Short problem:
In the material below, rewrite the lines from the line with "860x484 pixels. At" up to and including the line with "(x=752, y=1010)", substituting "Change" for "Switch" and leaving everything else unchanged. Return only those lines.
>> begin Material for this task
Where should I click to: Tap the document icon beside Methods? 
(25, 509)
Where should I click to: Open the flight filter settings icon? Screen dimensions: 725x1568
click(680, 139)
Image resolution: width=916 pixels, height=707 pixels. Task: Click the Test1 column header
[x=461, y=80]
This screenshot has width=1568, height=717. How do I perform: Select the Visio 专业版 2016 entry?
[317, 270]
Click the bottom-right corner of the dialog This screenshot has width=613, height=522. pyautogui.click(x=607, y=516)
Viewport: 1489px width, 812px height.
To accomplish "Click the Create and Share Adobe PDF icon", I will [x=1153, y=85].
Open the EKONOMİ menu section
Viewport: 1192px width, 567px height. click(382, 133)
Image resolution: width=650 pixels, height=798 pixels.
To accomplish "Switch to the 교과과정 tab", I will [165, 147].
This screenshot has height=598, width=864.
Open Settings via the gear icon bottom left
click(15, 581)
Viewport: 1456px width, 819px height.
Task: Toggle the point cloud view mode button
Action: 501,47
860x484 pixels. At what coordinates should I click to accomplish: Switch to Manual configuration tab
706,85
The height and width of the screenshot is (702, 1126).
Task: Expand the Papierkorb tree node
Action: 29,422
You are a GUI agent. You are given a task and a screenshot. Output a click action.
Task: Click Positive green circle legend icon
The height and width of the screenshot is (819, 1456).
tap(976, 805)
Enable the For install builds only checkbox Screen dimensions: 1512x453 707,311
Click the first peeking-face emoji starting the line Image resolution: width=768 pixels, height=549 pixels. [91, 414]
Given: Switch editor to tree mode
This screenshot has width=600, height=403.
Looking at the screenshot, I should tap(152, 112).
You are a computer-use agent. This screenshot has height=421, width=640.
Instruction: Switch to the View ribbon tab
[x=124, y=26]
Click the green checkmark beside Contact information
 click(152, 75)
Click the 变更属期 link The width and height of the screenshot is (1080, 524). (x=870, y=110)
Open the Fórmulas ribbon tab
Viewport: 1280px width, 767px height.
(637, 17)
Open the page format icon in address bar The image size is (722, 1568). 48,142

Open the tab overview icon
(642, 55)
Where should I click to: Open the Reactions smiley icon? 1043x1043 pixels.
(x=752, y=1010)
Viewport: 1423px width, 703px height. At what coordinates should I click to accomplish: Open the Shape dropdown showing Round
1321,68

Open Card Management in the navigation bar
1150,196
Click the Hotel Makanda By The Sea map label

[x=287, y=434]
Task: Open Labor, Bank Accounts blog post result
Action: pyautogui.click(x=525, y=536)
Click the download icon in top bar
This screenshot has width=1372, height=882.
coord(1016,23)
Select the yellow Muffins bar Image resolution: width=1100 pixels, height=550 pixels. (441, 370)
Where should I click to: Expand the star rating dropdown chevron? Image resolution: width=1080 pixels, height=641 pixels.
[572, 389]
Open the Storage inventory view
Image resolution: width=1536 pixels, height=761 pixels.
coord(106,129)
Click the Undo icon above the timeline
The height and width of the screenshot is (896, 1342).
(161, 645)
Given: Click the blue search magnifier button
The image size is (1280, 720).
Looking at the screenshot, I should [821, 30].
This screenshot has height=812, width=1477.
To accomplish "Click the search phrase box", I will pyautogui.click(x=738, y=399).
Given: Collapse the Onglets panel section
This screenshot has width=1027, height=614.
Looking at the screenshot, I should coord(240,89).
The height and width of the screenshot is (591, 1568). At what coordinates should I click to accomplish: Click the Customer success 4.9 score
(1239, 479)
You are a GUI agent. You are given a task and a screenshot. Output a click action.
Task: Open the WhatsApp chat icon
>> end Material for this task
Task response:
860x484 pixels. At what coordinates should I click to accomplish: Change to Manual configuration tab
706,85
The height and width of the screenshot is (702, 1126).
Task: Expand the Papierkorb tree node
Action: 29,422
You are a GUI agent. You are given a task and a screenshot. Output a click action.
Task: Click Positive green circle legend icon
The height and width of the screenshot is (819, 1456).
tap(976, 805)
Enable the For install builds only checkbox Screen dimensions: 1512x453 707,311
Click the first peeking-face emoji starting the line Image resolution: width=768 pixels, height=549 pixels. [91, 414]
Given: Change editor to tree mode
This screenshot has width=600, height=403.
Looking at the screenshot, I should tap(152, 112).
You are a computer-use agent. This screenshot has height=421, width=640.
Instruction: Change to the View ribbon tab
[x=124, y=26]
Click the green checkmark beside Contact information
 click(152, 75)
Click the 变更属期 link The width and height of the screenshot is (1080, 524). (x=870, y=110)
Open the Fórmulas ribbon tab
Viewport: 1280px width, 767px height.
(637, 17)
Open the page format icon in address bar The image size is (722, 1568). 48,142

Open the tab overview icon
(642, 55)
Where should I click to: Open the Reactions smiley icon? 1043x1043 pixels.
(x=752, y=1010)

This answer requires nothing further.